* Excerto de origem *
A de quem já não ouve nem pergunta.
A de quem não recorda.
Hélia Correia, A Terceira Miséria
Preâmbulo
O artigo que aqui se expõe teve como ponto de partida uma reflexão sobre o projecto editorial e curatorial Geração Z, desenvolvido pela revista Arq.a que, convocando o problema das práticas emergentes, procurou lançar o debate em torno das mutações registadas na arquitectura portuguesa dos últimos anos. O facto de este artigo ter sido proposto a alguém ainda mais novo que esses outros novos, (deter)minou uma condição um tanto de órfão (geracional e alfabético), um tanto de estrangeiro, perante um debate que, apesar de pertinente, me pareceu terminar sempre antes mesmo de começar. Talvez, por isso, o que se revelou mais sedutor neste debate foi uma certa condição de limite, do qual esse Z é letra e figura: o limite do alfabeto como limite da própria linguagem. Neste sentido, diria que este artigo não será sobre aquilo que foi dito, mas sobre aquilo que ficou por dizer, ou melhor, daquilo que não se conseguiu (ainda) dizer. Não se trata, contudo, nem de uma tarefa profética nem hermenêutica, apenas o exercício crítico de nos situarmos nesse limite onde todos os discursos se parecem imobilizar, chamar-lhe-ia uma zona de expectância, um limiar, onde sabemos que há qualquer coisa mais para ser dita, mas cujas palavras parecem sempre escassear.
As considerações que, aqui, me arrisco a levantar colocam-se, precisamente, sobre alguns desses limites, que penso atravessaram grande parte dos discursos em torno da Geração Z. Limites ou limiares que, talvez, nos ajudem não tanto a (dis)correr sobre o actual estado da arte, mas a traçar a indelével silhueta de um horizonte que a todo o momento nos parece escapar, mas com o qual toda a geração por vir terá, necessariamente, de se confrontar. Nesse sentido, diria que o primeiro limite a assinalar estará, algures, no facto do debate se situar sempre mais sobre as condições da actividade profissional do que no problema da arquitectura em si. Essa dificuldade em colocar a disciplina no jogo de forças da contemporaneidade estará, porventura, ligada a um segundo limite, a ilusão da autonomia, que não se trata tanto do facto que a autonomia não exista ou não possa existir, mas que esta comporta um certo isolamento e um certo encerramento. Por último, a noção que percorremos o alegre caminho de uma arquitectura despolitizada e desideologizada, o que se revela não apenas uma ilusão, mas sobretudo um esvaziamento do próprio projecto arquitectónico e da sua dimensão política e ética, daquilo que poderíamos chamar a sua condição de promessa.

* Linhas de dados *
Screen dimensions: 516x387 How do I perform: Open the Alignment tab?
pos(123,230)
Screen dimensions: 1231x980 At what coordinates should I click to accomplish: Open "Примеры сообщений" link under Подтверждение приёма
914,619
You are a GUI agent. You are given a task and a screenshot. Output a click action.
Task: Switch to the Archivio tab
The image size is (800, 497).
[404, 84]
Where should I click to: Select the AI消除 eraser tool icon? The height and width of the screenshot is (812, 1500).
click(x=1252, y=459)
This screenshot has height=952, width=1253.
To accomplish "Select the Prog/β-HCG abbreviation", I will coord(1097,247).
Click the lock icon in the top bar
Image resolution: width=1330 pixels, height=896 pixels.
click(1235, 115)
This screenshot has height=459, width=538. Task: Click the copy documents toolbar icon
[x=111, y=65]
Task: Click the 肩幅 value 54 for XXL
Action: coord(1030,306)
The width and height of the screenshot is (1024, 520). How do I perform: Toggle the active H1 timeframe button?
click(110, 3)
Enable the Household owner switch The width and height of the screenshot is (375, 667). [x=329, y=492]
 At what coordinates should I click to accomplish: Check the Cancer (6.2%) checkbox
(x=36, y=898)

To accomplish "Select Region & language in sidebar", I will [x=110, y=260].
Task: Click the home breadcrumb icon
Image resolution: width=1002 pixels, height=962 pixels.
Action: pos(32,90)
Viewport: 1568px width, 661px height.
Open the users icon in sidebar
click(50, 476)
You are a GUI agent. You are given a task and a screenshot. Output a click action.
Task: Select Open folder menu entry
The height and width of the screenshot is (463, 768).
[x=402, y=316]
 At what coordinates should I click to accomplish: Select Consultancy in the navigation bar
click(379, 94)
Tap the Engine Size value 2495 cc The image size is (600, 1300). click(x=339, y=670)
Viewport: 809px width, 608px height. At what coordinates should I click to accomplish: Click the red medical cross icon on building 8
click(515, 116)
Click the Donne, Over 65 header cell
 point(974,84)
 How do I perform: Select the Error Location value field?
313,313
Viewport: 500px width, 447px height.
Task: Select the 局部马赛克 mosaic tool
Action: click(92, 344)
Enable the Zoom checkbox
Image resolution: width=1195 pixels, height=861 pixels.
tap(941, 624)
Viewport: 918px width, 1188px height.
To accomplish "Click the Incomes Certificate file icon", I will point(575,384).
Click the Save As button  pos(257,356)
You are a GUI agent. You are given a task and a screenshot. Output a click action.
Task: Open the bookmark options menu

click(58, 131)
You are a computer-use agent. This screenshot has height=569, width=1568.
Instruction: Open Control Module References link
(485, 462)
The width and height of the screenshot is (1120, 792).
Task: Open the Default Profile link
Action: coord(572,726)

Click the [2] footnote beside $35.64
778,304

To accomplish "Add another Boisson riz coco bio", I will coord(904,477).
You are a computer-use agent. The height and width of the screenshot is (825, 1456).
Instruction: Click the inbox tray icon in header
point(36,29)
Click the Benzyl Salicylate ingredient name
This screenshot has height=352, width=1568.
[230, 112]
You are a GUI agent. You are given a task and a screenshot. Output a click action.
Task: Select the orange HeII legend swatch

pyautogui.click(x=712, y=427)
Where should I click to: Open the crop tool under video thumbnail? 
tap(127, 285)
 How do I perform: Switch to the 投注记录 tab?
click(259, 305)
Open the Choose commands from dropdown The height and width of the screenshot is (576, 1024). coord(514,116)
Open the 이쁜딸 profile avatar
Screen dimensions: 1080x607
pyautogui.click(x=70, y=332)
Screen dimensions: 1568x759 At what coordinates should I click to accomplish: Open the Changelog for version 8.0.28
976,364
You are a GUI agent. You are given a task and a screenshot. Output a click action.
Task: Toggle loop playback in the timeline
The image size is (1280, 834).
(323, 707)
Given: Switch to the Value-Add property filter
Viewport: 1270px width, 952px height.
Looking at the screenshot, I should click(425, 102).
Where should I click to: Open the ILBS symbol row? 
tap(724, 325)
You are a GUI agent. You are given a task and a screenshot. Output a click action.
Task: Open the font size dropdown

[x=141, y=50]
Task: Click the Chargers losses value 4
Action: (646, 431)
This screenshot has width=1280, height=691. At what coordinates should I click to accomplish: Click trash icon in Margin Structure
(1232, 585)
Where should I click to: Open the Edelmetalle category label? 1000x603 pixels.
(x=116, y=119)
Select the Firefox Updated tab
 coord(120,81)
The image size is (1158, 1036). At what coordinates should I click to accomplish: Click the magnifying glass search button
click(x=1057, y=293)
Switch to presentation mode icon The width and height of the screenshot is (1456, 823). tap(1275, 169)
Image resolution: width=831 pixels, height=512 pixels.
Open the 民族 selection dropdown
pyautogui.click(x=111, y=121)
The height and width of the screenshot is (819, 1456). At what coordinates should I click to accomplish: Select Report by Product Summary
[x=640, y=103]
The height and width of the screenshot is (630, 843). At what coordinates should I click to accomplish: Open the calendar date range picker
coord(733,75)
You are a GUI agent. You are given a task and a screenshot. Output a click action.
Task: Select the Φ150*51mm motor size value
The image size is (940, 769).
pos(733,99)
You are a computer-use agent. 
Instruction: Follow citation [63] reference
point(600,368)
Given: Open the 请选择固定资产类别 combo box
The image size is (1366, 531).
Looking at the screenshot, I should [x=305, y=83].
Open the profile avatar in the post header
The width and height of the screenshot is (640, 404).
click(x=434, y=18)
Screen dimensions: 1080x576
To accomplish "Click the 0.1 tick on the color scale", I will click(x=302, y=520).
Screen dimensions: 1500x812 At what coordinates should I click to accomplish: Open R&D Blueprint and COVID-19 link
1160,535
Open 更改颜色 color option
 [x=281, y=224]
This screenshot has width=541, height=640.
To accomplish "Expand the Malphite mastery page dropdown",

* Tarefa a realizar *
Responda às perguntas seguintes com base no excerto sobre a Geração Z.
1. Que revista desenvolveu o projeto editorial e curatorial Geração Z?
2. Segundo o excerto, o limite do alfabeto é tomado como limite de quê?
3. Qual é o segundo limite apontado pelo autor?

* Resposta completa *
1. A revista Arq.a.
2. Da própria linguagem.
3. A ilusão da autonomia.